● REQUIRED ACTION: From the first line onward, reproduce the records exactly; the final line to include is the one holding "Accept (334, 2546)".

● Stored items:
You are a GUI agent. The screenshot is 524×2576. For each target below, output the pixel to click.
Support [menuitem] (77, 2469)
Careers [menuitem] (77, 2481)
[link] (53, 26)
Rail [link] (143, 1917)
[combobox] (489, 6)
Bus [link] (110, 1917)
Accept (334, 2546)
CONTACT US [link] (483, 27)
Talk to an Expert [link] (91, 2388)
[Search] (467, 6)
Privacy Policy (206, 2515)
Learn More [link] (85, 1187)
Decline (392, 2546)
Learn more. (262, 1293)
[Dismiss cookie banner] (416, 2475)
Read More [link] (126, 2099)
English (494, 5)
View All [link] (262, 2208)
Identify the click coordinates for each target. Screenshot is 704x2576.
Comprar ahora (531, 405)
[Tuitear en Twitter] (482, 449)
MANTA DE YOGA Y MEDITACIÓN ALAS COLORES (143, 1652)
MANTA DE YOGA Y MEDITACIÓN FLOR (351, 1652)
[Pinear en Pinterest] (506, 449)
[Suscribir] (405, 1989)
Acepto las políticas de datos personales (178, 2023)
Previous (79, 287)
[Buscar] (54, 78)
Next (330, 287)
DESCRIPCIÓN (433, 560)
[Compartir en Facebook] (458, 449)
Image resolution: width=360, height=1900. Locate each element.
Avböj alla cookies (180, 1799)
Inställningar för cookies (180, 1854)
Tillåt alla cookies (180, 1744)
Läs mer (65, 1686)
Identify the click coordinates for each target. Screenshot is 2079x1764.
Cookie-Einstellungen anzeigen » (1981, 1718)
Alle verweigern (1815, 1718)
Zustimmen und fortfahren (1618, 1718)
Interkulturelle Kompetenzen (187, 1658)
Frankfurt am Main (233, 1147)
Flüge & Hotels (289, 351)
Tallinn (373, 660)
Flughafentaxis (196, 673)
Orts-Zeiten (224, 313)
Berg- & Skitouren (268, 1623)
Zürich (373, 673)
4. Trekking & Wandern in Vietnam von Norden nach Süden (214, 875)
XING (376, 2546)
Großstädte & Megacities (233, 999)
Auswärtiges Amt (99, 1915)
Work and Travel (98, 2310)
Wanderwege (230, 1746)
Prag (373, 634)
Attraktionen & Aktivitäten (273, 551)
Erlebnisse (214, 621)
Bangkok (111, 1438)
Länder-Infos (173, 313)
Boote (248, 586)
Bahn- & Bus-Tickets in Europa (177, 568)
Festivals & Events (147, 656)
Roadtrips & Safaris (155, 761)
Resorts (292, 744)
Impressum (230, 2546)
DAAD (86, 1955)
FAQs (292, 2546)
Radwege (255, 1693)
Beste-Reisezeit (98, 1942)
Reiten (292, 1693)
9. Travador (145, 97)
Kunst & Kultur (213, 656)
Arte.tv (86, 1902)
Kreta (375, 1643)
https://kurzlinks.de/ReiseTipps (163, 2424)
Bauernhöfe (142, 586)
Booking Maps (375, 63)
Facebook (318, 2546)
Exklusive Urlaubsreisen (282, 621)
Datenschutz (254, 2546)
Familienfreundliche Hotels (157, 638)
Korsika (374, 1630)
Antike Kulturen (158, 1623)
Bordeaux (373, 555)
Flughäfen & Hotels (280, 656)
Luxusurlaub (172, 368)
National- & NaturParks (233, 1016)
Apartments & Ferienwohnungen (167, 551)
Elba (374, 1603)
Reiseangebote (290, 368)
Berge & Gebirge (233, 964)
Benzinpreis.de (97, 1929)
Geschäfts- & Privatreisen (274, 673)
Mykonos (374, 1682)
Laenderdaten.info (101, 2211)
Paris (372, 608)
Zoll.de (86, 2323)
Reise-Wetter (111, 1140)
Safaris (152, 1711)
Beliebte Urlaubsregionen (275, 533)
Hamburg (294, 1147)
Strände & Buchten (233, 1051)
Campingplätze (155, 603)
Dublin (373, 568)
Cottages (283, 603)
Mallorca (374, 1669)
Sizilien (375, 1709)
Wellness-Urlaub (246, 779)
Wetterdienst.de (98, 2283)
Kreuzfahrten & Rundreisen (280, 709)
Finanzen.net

● RESULT OF THE TASK:
You are a GUI agent. The screenshot is 524×2576. For each target below, output the pixel to click.
Support [menuitem] (77, 2469)
Careers [menuitem] (77, 2481)
[link] (53, 26)
Rail [link] (143, 1917)
[combobox] (489, 6)
Bus [link] (110, 1917)
Accept (334, 2546)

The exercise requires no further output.